§ **Records for processing**
-=-=-=-=-
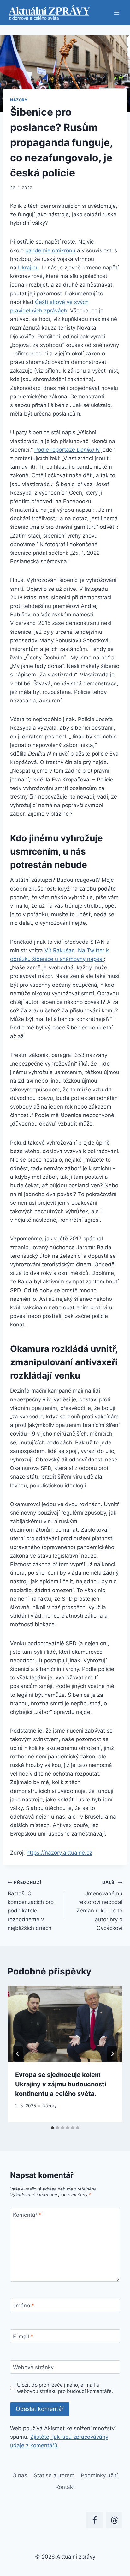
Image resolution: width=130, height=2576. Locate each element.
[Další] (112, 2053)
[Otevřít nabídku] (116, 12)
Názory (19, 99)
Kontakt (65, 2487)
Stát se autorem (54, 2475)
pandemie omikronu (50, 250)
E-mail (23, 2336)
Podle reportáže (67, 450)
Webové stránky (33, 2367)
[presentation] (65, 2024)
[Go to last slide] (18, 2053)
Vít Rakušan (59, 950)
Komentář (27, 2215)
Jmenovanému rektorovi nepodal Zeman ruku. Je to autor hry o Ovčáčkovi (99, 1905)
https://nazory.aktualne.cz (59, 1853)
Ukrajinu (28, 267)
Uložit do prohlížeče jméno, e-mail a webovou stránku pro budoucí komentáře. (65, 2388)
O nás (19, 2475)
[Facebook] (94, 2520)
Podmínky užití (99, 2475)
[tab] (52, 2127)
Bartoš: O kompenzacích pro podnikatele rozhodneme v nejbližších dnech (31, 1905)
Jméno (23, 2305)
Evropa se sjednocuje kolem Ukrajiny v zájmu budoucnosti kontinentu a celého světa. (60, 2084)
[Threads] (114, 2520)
-=-=-=-=-
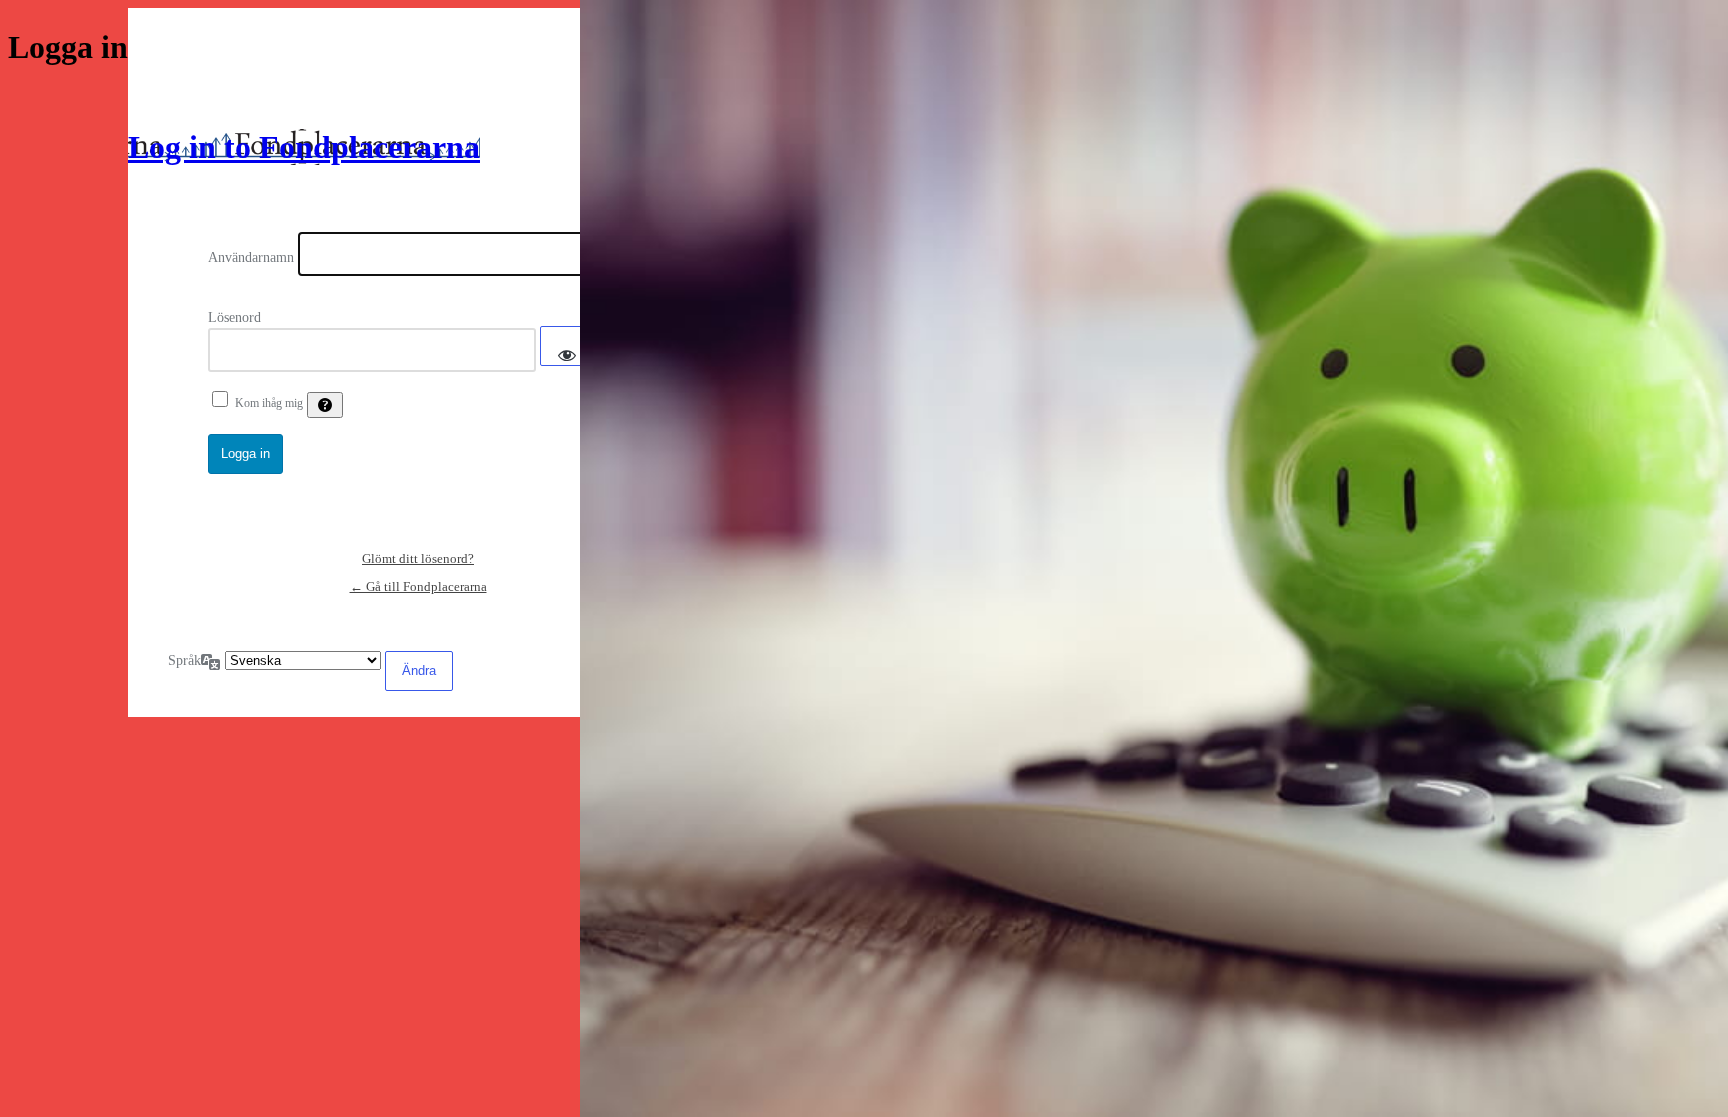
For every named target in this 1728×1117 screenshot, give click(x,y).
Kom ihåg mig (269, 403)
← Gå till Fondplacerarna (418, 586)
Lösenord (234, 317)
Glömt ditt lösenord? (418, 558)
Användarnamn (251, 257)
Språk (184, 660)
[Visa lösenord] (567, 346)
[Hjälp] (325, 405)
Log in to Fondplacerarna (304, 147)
-=-=-=-=-
§ **Exercise brief**
Copy out the range of lines above starting at the line with "Image resolution: width=130, height=2576." and ending at the line with "[Threads] (114, 2520)", exactly and including both.

§ **Solution to the problem**
Image resolution: width=130, height=2576. Locate each element.
[Další] (112, 2053)
[Otevřít nabídku] (116, 12)
Názory (19, 99)
Kontakt (65, 2487)
Stát se autorem (54, 2475)
pandemie omikronu (50, 250)
E-mail (23, 2336)
Podle reportáže (67, 450)
Webové stránky (33, 2367)
[presentation] (65, 2024)
[Go to last slide] (18, 2053)
Vít Rakušan (59, 950)
Komentář (27, 2215)
Jmenovanému rektorovi nepodal Zeman ruku. Je to autor hry o Ovčáčkovi (99, 1905)
https://nazory.aktualne.cz (59, 1853)
Ukrajinu (28, 267)
Uložit do prohlížeče jméno, e-mail a webovou stránku pro budoucí komentáře. (65, 2388)
O nás (19, 2475)
[Facebook] (94, 2520)
Podmínky užití (99, 2475)
[tab] (52, 2127)
Bartoš: O kompenzacích pro podnikatele rozhodneme v nejbližších dnech (31, 1905)
Jméno (23, 2305)
Evropa se sjednocuje kolem Ukrajiny v zájmu budoucnosti kontinentu a celého světa. (60, 2084)
[Threads] (114, 2520)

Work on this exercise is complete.